Date: Fri, 20 Mar 2009 07:34:52 -0700
Reply-To: Richard <rdevenezia@WILDBLUE.NET>
Sender: "SAS(r) Discussion" <SAS-L@LISTSERV.UGA.EDU>
From: Richard <rdevenezia@WILDBLUE.NET>
Organization: http://groups.google.com
Subject: Re: proc summary help
Content-Type: text/plain; charset=ISO-8859-1
On Mar 19, 4:10 pm, joh...@GMAIL.COM (Jake) wrote:
> Dear SAS-L:
>
> I have the following data and would like
> to select the max for measurement 1 (mea_1)
> per subject per measurement date (mea_date),
> and I would like to know if there is a
> way to do this with proc summary, vs. the
> datasets which follow the proc summary that
> I currently have? I want to retain the id,
> mea_1, mea_2 and mea_3 values in the final
> dataset from proc summary. I seem to remember
> doing something similar using idgroup, but
> I now sure it that will work in this case.
>
> Any suggestions?
>
> Thanks!

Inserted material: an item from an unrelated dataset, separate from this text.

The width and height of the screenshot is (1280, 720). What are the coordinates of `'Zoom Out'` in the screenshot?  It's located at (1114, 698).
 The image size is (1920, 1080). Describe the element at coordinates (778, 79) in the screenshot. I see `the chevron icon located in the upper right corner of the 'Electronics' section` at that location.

Jake
>
> data
> measurements;
>
> format mea_1 mea_2 mea_3 3. mea_date
> date9.;
> length patient
> $4;
>
> patient='0001';
>
> mea_date='10Oct08'd;
>
> id=0; mea_1=40; mea_2=90; mea_3=60;
> output;
> id=1; mea_1=34; mea_2=98; mea_3=72;
> output;
> id=2; mea_1=68; mea_2=70; mea_3=50;
> output;
>
> patient='0002';
>
> mea_date='03Oct08'd;
>
> id=0; mea_1=50; mea_2=90; mea_3=88;
> output;
> id=1; mea_1=30; mea_2=98; mea_3=70;
> output;
> id=2; mea_1=52; mea_2=70; mea_3=72;
> output;
> id=3; mea_1=72; mea_2=90; mea_3=68;
> output;
> id=4; mea_1=30; mea_2=60; mea_3=74;
> output;
>
> run;
>
> proc sort
> data=measurements;
>
> by patient mea_date
> id;
>
> run;
>
> proc summary data=measurements nway
> missing;
> where id ^=
> 0;
>
> by patient
> mea_date;
>
> class
> id;
>
> var mea_1 mea_2
> mea_3;
>
> output out=mea_sum(where=(_type_=1) drop=_freq_) min= max=;
> run;
>
> proc sort
> data=mea_sum;
>
> by patient DESCENDING
> mea_1;
> run;
>
> data
> need;
>
> set
> mea_sum;
>
> by patient DESCENDING
> mea_1;
> if
> first.patient;
>
> run;
>
> title 'This is what I
> need';
>
> proc print
> data=need;
>
> run;
Jake:
Proc SUMMARY is used to compute statistics of a variable over more
than one row.
Your SUMMARY code has statements
by patient mea_date;
class id;
Which will restrict the processing to a single row!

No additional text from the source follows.